I am implementing some sort of work distribution mechanism.

I have a nested work list, like {{w1, w2}, {w3, w4, w5, w6}, {w7}, {w8, w9, w10}}

The work distribution mechanism goes as follows:

- Store the work amount in each sub-list into an array,

2, Compute the prefix-sum of the array - Each thread use binary search to find its work

The whole code

```
#include <stdio.h>
#include <stdlib.h>
#include <time.h>
#define BLOCK_SIZE 32
__device__ int test(int pSum) {
volatile __shared__ int prefixsum[BLOCK_SIZE];
int count = 0;
prefixsum[threadIdx.x] = pSum;
while(__syncthreads_or(pSum > 0)) {
int min = 0;
int max = BLOCK_SIZE-1;
while(min < max) {
int mid = (min+max)/2;
if(prefixsum[mid] <= threadIdx.x)
min = mid+1;
else
max = mid;
}
__syncthreads();
if(prefixsum[min]>=BLOCK_SIZE && (min==0||prefixsum[min-1]==0)) {
count++;
if(pSum > 0)
pSum -= BLOCK_SIZE;
prefixsum[threadIdx.x] = pSum;
__syncthreads();
}
else {
if(pSum >= BLOCK_SIZE)
pSum -= BLOCK_SIZE;
else
pSum = 0;
prefixsum[threadIdx.x] = pSum;
__syncthreads();
}
}
return count;
}
__device__ int D_Prefixsum[BLOCK_SIZE];
__device__ int D_Counts[BLOCK_SIZE];
__global__ void gpuMain() {
D_Counts[threadIdx.x] = test(D_Prefixsum[threadIdx.x]);
}
void checkErr(cudaError_t err) {
if(err != cudaSuccess) {
printf("cuda error: %s\n", cudaGetErrorString(err));
exit(0);
}
}
int H_Prefixsum[BLOCK_SIZE];
int H_Counts[BLOCK_SIZE];
int main(int argc, char *argv[]) {
srand(time(NULL));
int sum = 0;
for(int i=0; i<BLOCK_SIZE; i++) {
sum += (rand()%(BLOCK_SIZE*5));
H_Prefixsum[i ] = sum;
}
checkErr(cudaMemcpyToSymbol(D_Prefixsum, H_Prefixsum, sizeof(int)*BLOCK_SIZE));
cudaDeviceSynchronize();
gpuMain<<<1, BLOCK_SIZE>>>();
cudaDeviceSynchronize();
checkErr(cudaMemcpyFromSymbol(H_Counts, D_Counts, sizeof(int)*BLOCK_SIZE));
cudaDeviceSynchronize();
for(int i=0; i<BLOCK_SIZE; i++) {
printf("%d ", H_Counts[i ]);
}
printf("\n");
return 0;
}
```

Each thread will call test(), and *pSum* is the corresponding prefix-sum entry.

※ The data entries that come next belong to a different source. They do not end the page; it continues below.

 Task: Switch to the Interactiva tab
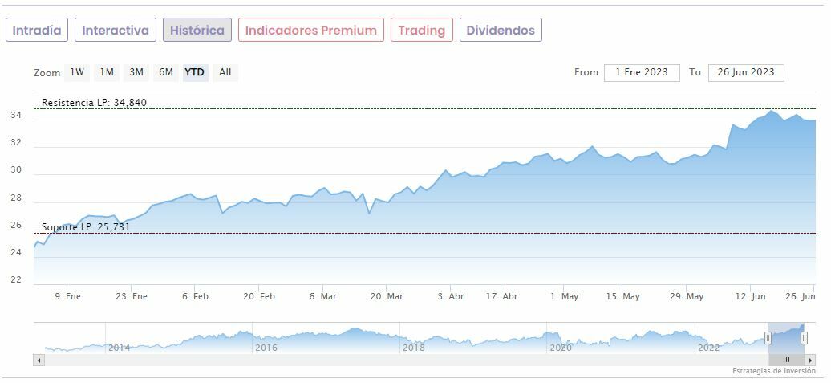(116, 31)
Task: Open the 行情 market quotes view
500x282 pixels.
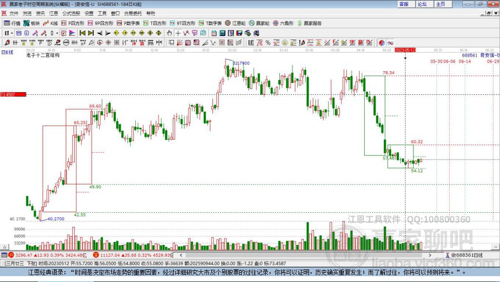Action: click(12, 23)
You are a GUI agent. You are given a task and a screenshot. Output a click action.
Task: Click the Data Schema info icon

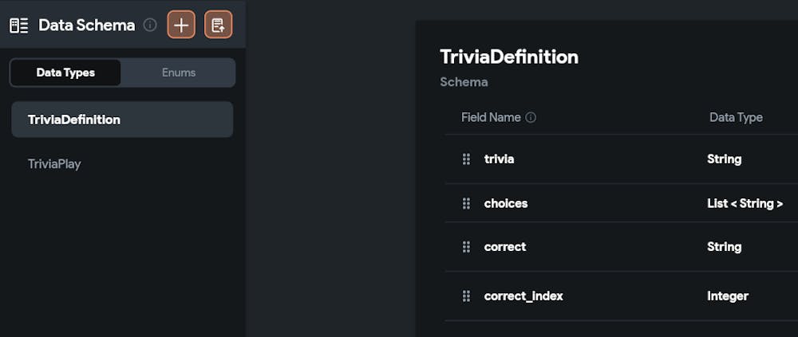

The binary search is at line 14~24, the search result is in variable *min*, which I will call the target entry

After the binary search, each thread will update its prefix-sum entry (to delete the finished work)

The problem is, at line 26 the control flow should not diverge

Because if the first nonzero entry of prefixsum is large enough, then all thread must have the same target entry.

So *count* should be the same among all threads.

However, when I try the code on a GTX750Ti, I got different *count* among threads

The CUDA version is 6.5

I also tried on a GTX770, and the code runs as expected (the same *count* among threads)

Moreover, after removing the __syncthreads() at line 33 and 42, I got correct result on GTX750Ti

So is this a bug or I misuse something?